In a first of its kind initiative, 37 contemporary Nepali artists are preparing to present more than 90 artworks in 2019 at the Weltmuseum, Vienna.
The exhibition is a brainchild of Weltmuseum Director & Chief Curator Christian Schicklgruber, Late Dina Bangdel and Nepal Art Council Swosti Rajbhandari Kayastha.
The various artworks will remain on display in Vienna between April 11 – November 5, 2018.
Expressing his excitement, Schicklgruber said, “Such an expansive exhibition of modern Nepali art since the introduction of modern art in Nepal since 50s to innovations in abstract, mixed-media and repousse work has not been displayed internationally before.”
“This will be a monumental, landmark exhibition,” added Kayastha.

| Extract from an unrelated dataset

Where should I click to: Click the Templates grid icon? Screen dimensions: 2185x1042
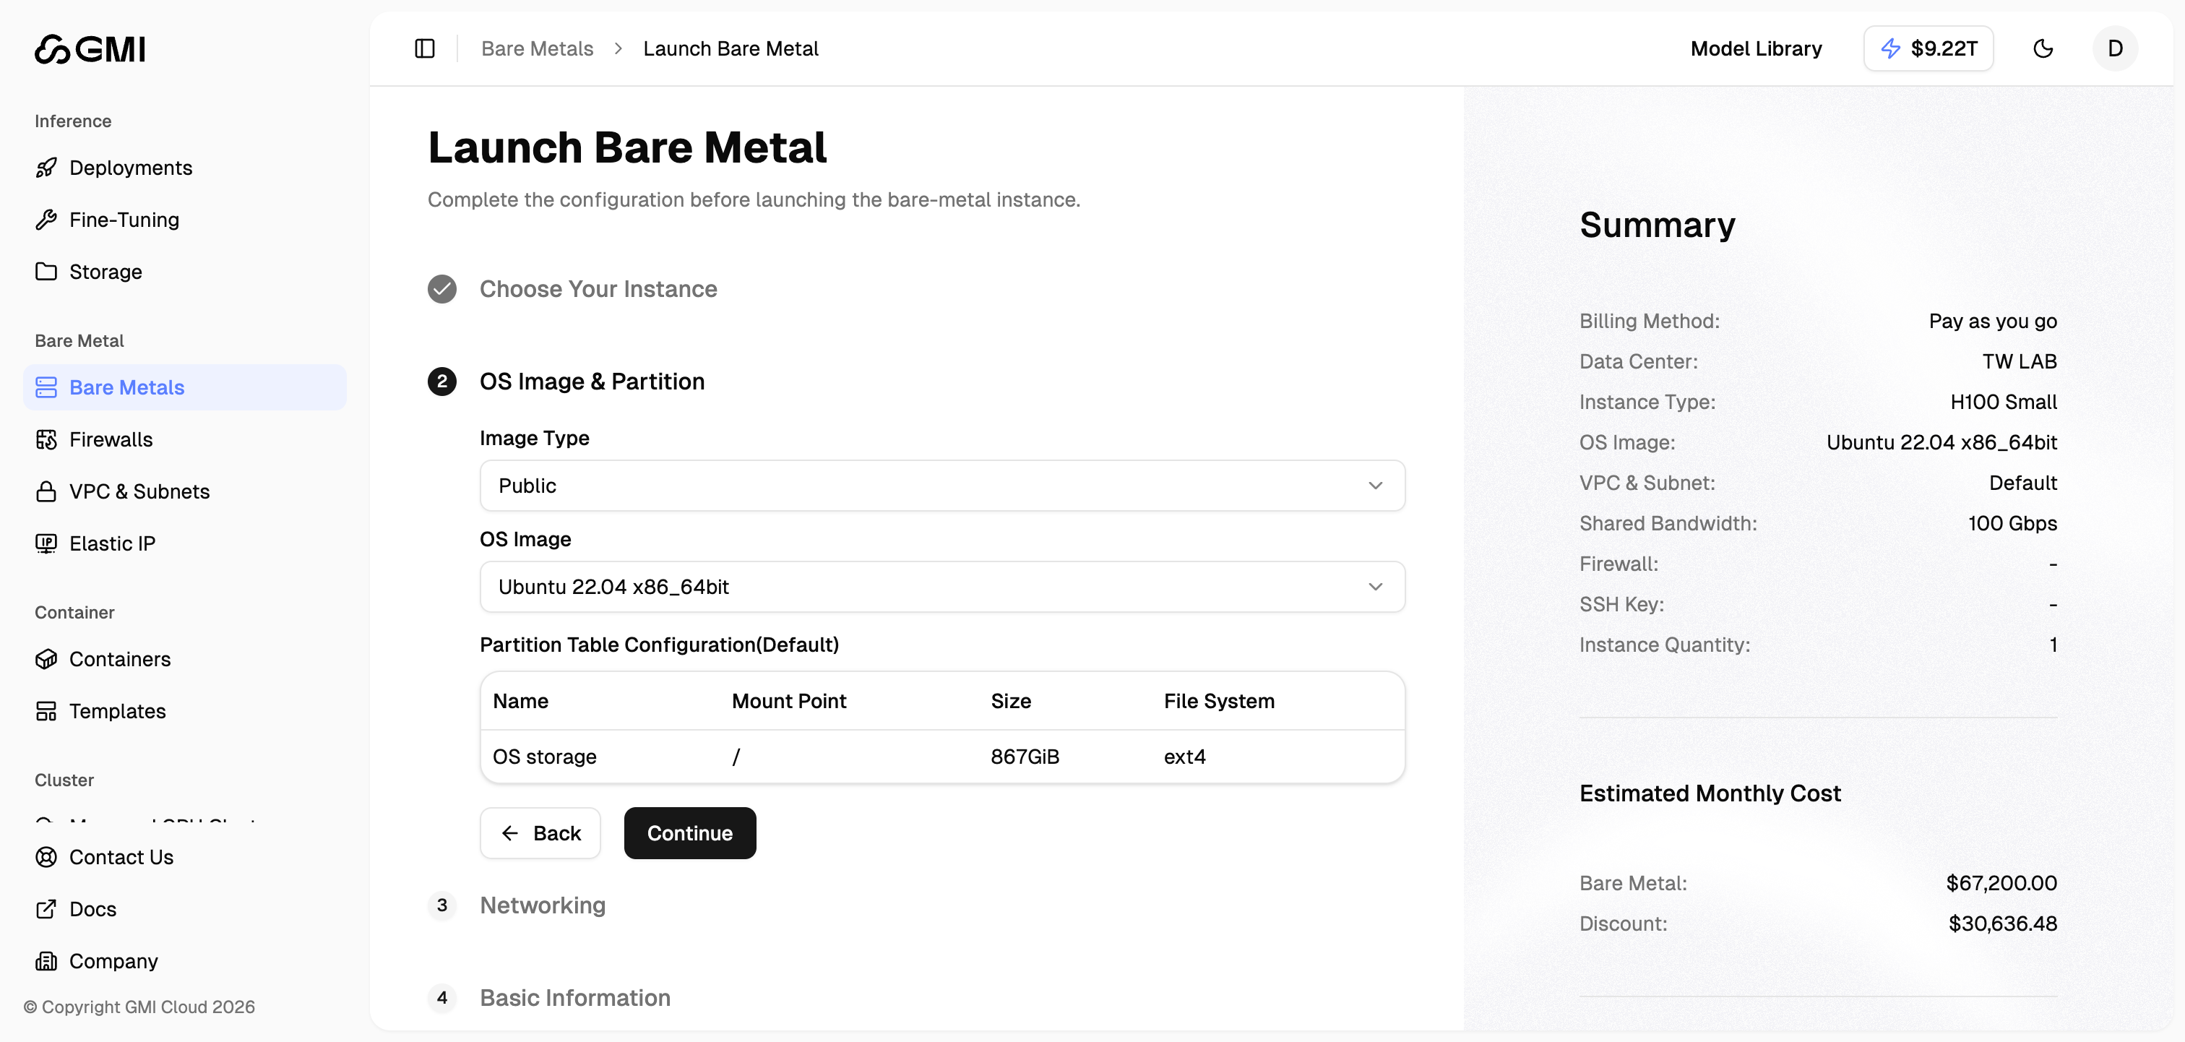[x=48, y=711]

It all began with an idea in 2015 when the Schicklgruber-Bangdel duo visited Singapore with the hope of setting up an exhibition on Nepali art from 10th – 18th century.
“Then I thought to myself, Nepali art did not stop in the 18th century,” said Schicklgruber.

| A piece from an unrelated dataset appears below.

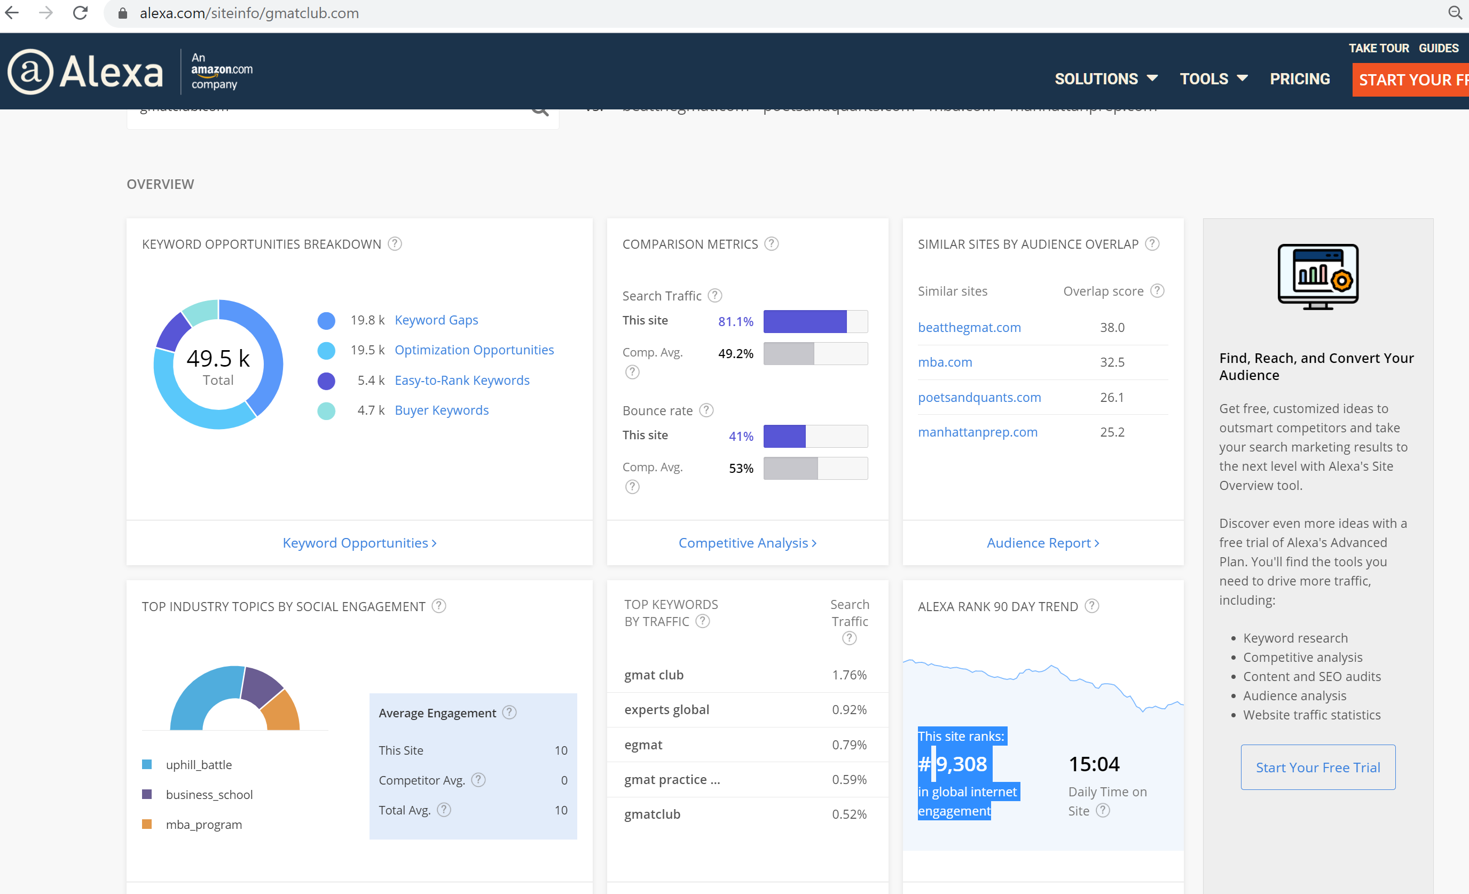The width and height of the screenshot is (1469, 894).
Task: Open the Keyword Opportunities chevron link
Action: point(359,543)
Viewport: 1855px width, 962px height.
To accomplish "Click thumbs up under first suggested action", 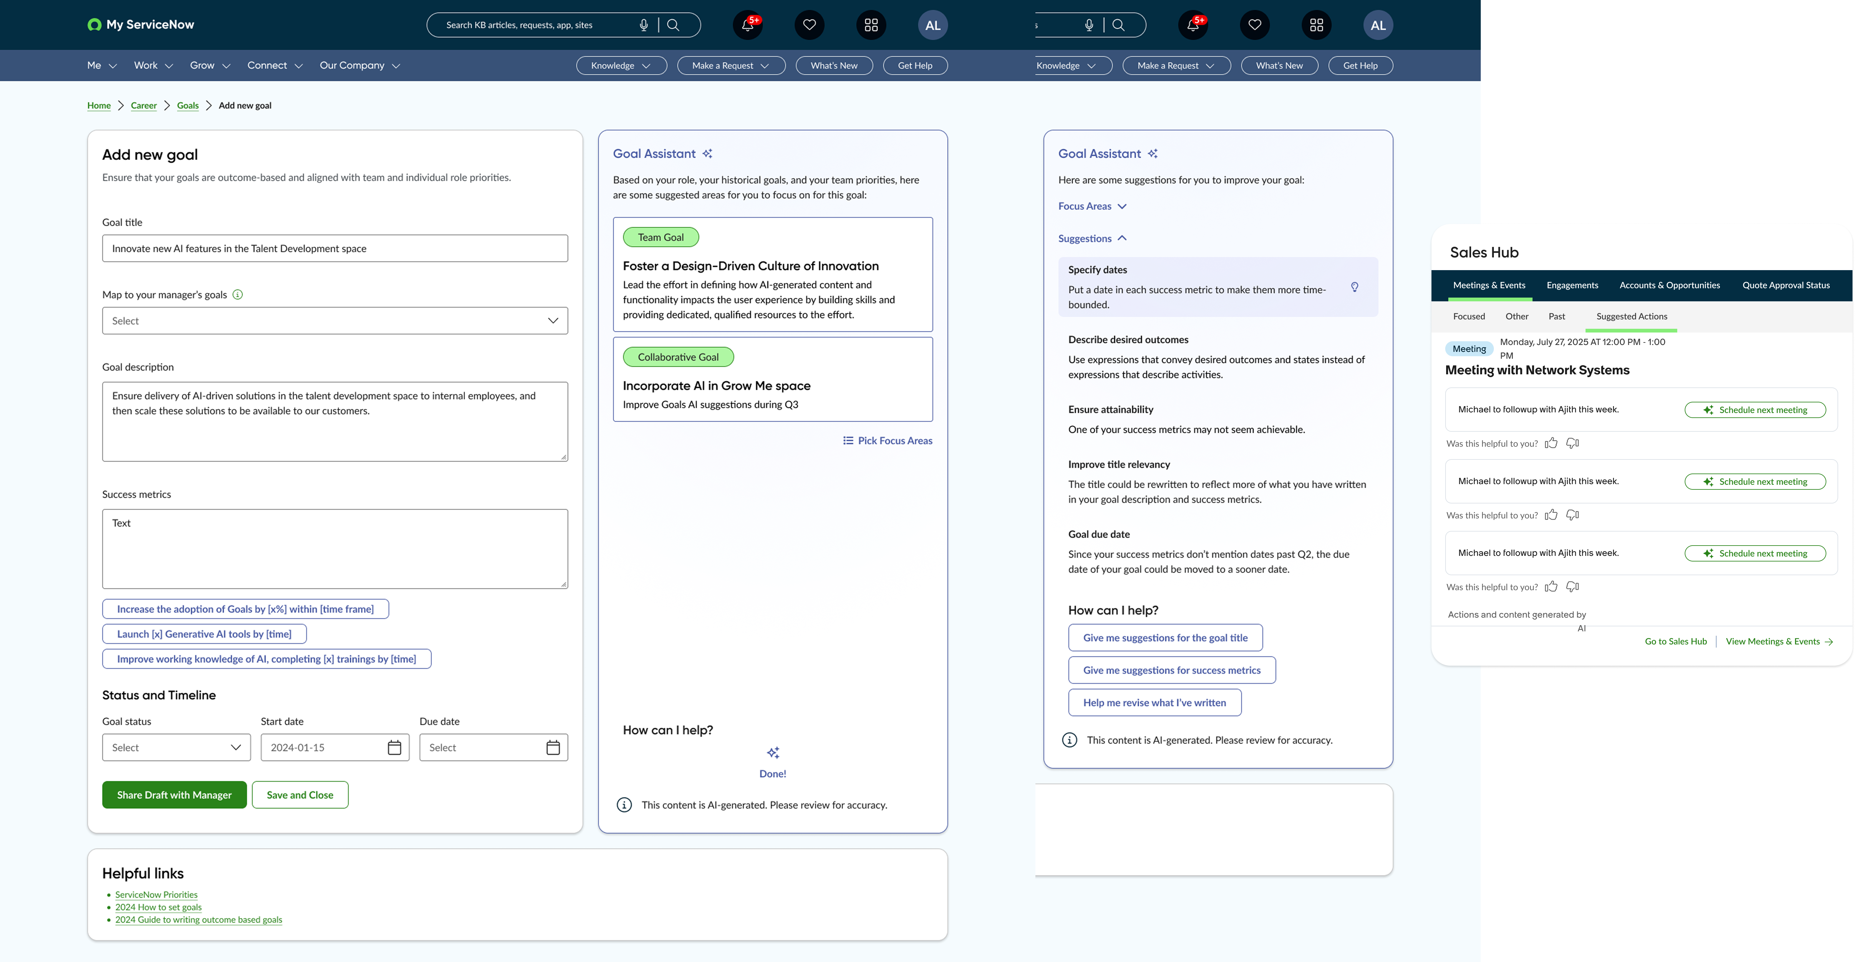I will click(x=1551, y=443).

Bangdel then recreated the concept to showcase the entire trousseau of Nepali contemporary art. The duo put together a list of 80 artists for the exhibition. But after Bangdel’s demise in 2017, Kayastha was roped in to downsize the number of artists, making it a more manageable number.
The new duo shortlisted 37 artists specializing in traditional artworks including Paubha and Mithila art, abstract art and sculptures.

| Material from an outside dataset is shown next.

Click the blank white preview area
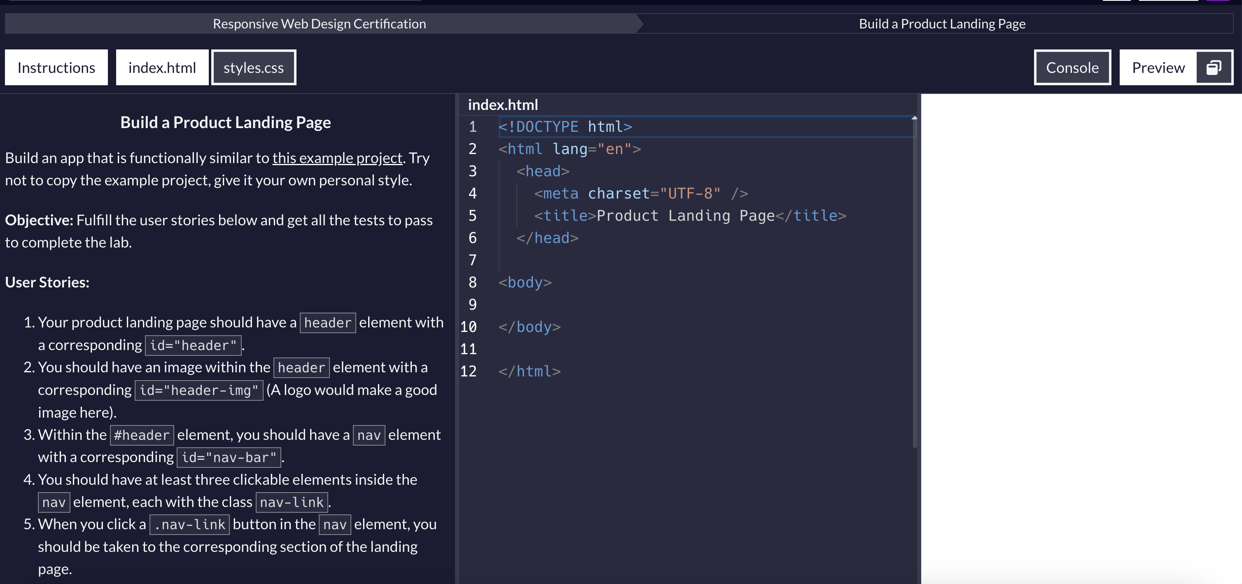1242x584 pixels. pos(1081,338)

“We wanted to create a chronology of Nepali art,” said Kayastha.
The curators, who spent two months visiting artist studios picked artist creations from their own studios and private collections including works of Birendra Shahi, Prabhakar Shumsher, Prithvi Pande and Siddhartha Art Foundation.
The artists appearing at the exhibition include Nepali modern pioneers such as Lain Singh Bangdel, Laxman Shrestha and Shashi Shah, and contemporary artists such as Manish Babu Mishra, Samundra Man Singh, Manish Hairjan and Rajini Upadhyay.
One of the primary aims of the exhibition is to introduce an international audience to the glory of Nepali contemporary art.
“Nepal is known only for its ancient art and culture. We want to change that and show the world our contemporary art,” said Sagar SJB Rana, Project Coordinator.
The ancient city of Vienna is home to some of the greatest artists and art revolutions. This makes it the ideal location to showcase Nepali art to Europe and the world beyond.
Nepal Art Council at Babar Mahal is currently showcasing all the works that will be featured at the Weltmuseum, until December 21, 2018.